__TRY IT__
Where a line of the records holds the string "computer", copy that line.

__RECORDED INFORMATION__
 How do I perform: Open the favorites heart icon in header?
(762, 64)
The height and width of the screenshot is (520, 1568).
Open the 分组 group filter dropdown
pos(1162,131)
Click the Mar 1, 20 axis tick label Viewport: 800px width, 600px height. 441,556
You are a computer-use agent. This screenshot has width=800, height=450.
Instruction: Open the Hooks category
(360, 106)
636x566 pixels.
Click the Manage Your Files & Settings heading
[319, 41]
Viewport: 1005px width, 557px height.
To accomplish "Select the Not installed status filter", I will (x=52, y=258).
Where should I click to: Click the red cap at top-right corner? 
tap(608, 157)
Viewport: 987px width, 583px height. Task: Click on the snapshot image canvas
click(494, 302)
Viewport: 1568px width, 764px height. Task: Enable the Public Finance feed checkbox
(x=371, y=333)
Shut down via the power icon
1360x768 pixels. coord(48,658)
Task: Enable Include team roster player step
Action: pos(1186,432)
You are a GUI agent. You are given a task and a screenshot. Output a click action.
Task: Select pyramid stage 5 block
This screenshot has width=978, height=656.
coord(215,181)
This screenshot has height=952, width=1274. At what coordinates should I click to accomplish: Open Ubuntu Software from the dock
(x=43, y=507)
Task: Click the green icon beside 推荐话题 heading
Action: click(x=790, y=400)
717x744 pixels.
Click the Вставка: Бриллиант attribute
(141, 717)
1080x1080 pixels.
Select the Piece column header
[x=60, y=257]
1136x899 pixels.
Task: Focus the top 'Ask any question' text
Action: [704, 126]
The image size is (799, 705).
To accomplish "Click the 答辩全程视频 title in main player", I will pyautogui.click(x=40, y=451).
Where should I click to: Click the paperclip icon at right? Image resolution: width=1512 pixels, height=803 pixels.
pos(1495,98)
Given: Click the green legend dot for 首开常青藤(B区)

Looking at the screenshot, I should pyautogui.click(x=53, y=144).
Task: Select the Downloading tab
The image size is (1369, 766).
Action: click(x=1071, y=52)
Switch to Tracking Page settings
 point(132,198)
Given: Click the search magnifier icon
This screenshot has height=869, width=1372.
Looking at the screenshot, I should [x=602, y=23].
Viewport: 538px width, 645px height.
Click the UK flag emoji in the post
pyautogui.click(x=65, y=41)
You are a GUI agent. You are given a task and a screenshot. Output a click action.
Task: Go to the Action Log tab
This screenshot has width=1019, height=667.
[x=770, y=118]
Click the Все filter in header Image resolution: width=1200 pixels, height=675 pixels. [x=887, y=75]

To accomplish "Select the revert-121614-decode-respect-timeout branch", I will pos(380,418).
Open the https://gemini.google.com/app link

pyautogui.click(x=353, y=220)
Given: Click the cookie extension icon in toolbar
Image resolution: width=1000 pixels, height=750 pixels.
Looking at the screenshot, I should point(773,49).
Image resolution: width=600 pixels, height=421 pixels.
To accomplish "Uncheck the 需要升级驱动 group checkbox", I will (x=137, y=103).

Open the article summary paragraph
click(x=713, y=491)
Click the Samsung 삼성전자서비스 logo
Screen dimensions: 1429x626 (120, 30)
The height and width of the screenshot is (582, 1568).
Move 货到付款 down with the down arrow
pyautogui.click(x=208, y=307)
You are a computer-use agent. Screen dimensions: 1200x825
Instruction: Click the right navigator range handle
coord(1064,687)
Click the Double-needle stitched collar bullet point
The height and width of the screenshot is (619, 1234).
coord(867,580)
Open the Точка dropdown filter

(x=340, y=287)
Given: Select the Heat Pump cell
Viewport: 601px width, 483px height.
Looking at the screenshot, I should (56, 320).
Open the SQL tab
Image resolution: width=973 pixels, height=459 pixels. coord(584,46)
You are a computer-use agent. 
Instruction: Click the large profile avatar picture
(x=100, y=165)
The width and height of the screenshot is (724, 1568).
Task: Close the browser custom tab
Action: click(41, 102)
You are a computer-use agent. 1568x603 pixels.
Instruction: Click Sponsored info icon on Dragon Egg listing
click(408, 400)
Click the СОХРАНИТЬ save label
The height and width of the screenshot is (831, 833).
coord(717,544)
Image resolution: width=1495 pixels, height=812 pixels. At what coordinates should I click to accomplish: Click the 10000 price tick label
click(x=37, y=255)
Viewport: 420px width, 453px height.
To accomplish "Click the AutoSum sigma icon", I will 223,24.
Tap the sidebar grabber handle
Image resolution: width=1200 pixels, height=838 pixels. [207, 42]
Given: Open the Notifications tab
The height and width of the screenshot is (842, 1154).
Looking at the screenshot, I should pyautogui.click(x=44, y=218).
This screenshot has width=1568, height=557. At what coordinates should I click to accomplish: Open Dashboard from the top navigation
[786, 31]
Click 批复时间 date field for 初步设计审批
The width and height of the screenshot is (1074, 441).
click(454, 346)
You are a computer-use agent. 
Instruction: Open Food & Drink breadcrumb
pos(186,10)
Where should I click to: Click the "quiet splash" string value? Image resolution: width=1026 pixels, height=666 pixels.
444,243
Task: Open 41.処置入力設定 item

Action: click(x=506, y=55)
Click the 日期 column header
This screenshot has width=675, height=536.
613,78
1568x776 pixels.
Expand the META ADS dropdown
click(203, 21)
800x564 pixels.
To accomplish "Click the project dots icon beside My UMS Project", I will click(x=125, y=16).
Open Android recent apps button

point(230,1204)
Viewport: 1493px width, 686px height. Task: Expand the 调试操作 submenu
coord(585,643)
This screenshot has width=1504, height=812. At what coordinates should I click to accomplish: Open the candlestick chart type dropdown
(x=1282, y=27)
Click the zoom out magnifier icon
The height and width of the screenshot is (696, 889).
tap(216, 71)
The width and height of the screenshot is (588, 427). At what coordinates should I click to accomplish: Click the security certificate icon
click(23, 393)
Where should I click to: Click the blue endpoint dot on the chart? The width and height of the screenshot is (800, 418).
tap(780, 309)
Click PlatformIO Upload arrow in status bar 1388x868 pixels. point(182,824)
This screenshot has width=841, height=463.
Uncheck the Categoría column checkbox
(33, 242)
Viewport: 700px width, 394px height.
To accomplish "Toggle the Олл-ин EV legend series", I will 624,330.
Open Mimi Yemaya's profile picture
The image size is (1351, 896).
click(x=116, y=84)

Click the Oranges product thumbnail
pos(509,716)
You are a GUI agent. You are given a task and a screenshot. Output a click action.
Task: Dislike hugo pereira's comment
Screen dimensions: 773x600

__TASK ANSWER__
You are a computer-use agent. This screenshot has width=800, height=450.
You are a computer-use agent. Screen dimensions: 1200x825
You are a computer-use agent. 
You are a computer-use agent. 1568x603 pixels.
You are a computer-use agent. 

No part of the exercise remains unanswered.